Privacy Policy

How we collect, use, and protect your data

Last updated: January 10, 2025

1. Data Controller

The data controller for ProspectFlow is:

BLATT SPÓŁKA Z OGRANICZONĄ ODPOWIEDZIALNOŚCIĄ

Address: ALEJA JANA PAWŁA II 43A /37B, 01-001 Warsaw, Poland

NIP: 5272964393

KRS: 0000911375

REGON: 38948237400000

Email: privacy@prospectflow.ai

Phone: +48 225928817

2. Data We Collect

Account Information:

  • Google account ID and email address (via OAuth2)
  • Your product/service description and ICP criteria
  • Subscription and billing information

LinkedIn Profile Data:

  • Public profile information from LinkedIn Sales Navigator searches
  • Company information, job titles, and professional experience
  • Profile view tracking data (when you view profiles)

Usage Data:

  • Extension usage statistics and feature interactions
  • Error logs and performance data
  • Browser and device information

Important:

We never collect or store LinkedIn private messages, connection requests, or any private account data.

3. How We Use Your Data
  • Service Provision: To provide ProspectFlow functionality, including AI scoring and lead export
  • AI Processing: Public LinkedIn profile data is processed by secure AI services (OpenAI GPT-4) for lead scoring
  • Account Management: To manage your subscription, billing, and customer support
  • Product Improvement: To analyze usage patterns and improve our service
  • Legal Compliance: To comply with applicable laws and regulations
4. Data Processing Legal Basis (GDPR)
  • Contract Performance: Processing necessary to provide our service
  • Legitimate Interest: Product improvement and customer support
  • Consent: For marketing communications (opt-in only)
  • Legal Obligation: For tax, accounting, and regulatory compliance
5. Data Sharing and Third Parties

We share data only with:

  • OpenAI: For AI scoring of public LinkedIn profiles (EU servers when available)
  • Stripe: For payment processing and subscription management
  • Google: For authentication services
  • Microsoft Azure: For secure cloud hosting (EU region)

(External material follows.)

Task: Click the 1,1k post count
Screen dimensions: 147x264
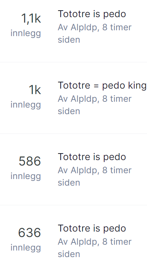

All third-party processors are GDPR-compliant and bound by data processing agreements.

6. Data Retention
  • Account Data: Retained while your account is active, plus 30 days after deletion
  • LinkedIn Profile Data: Processed temporarily for AI scoring, not permanently stored
  • Usage Logs: Retained for 12 months for security and improvement purposes
  • Billing Data: Retained for 7 years for tax and legal compliance
7. Your Rights (GDPR)

You have the right to:

  • Access: Request a copy of your personal data
  • Rectification: Correct inaccurate personal data
  • Erasure: Request deletion of your personal data
  • Portability: Receive your data in a machine-readable format
  • Restriction: Limit how we process your data
  • Objection: Object to processing based on legitimate interests
  • Withdraw Consent: For processing based on consent

To exercise these rights, contact us at: privacy@prospectflow.ai

8. Security Measures
  • All data transmission is encrypted using HTTPS/TLS
  • Data is stored on secure, GDPR-compliant servers in the EU
  • Access controls and authentication for all systems
  • Regular security audits and vulnerability assessments
  • Incident response procedures for data breaches
9. International Transfers

When data is transferred outside the EU (e.g., to OpenAI in the US), we ensure adequate protection through:

  • Standard Contractual Clauses (SCCs)
  • Adequacy decisions by the European Commission
  • Certification schemes and codes of conduct
10. Contact Information

For privacy-related questions or to exercise your rights:

Data Protection Officer:

Email: privacy@prospectflow.ai

Address: BLATT SP. Z O.O., ALEJA JANA PAWŁA II 43A /37B, 01-001 Warsaw, Poland

You also have the right to lodge a complaint with the Polish Data Protection Authority (UODO) if you believe your rights have been violated.